======== Input material ========
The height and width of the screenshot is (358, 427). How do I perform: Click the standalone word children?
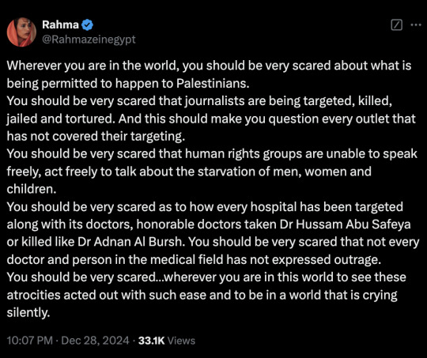pos(32,189)
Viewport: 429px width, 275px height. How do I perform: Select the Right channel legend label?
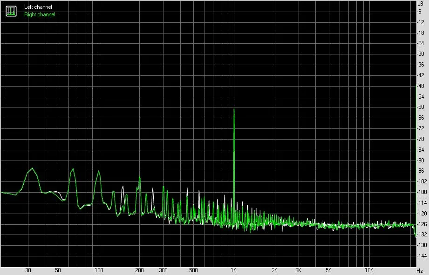click(40, 14)
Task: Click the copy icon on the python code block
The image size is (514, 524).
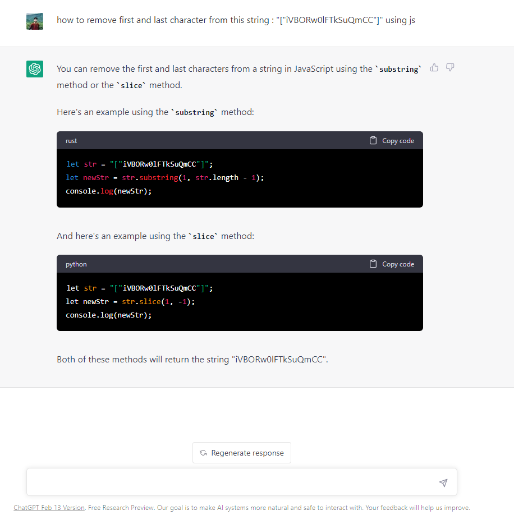Action: (373, 264)
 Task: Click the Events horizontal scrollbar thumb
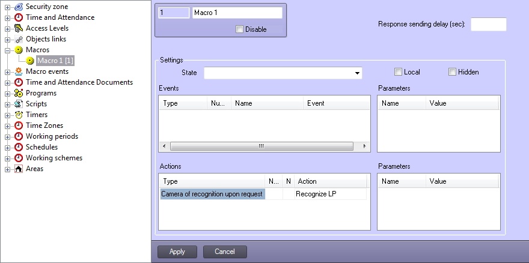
========
• **What you will do**
Copy out each line of the listing that holds "Task".

• **Answer to the problem**
Task: Click the copy icon on the python code block
 Task: Click the Events horizontal scrollbar thumb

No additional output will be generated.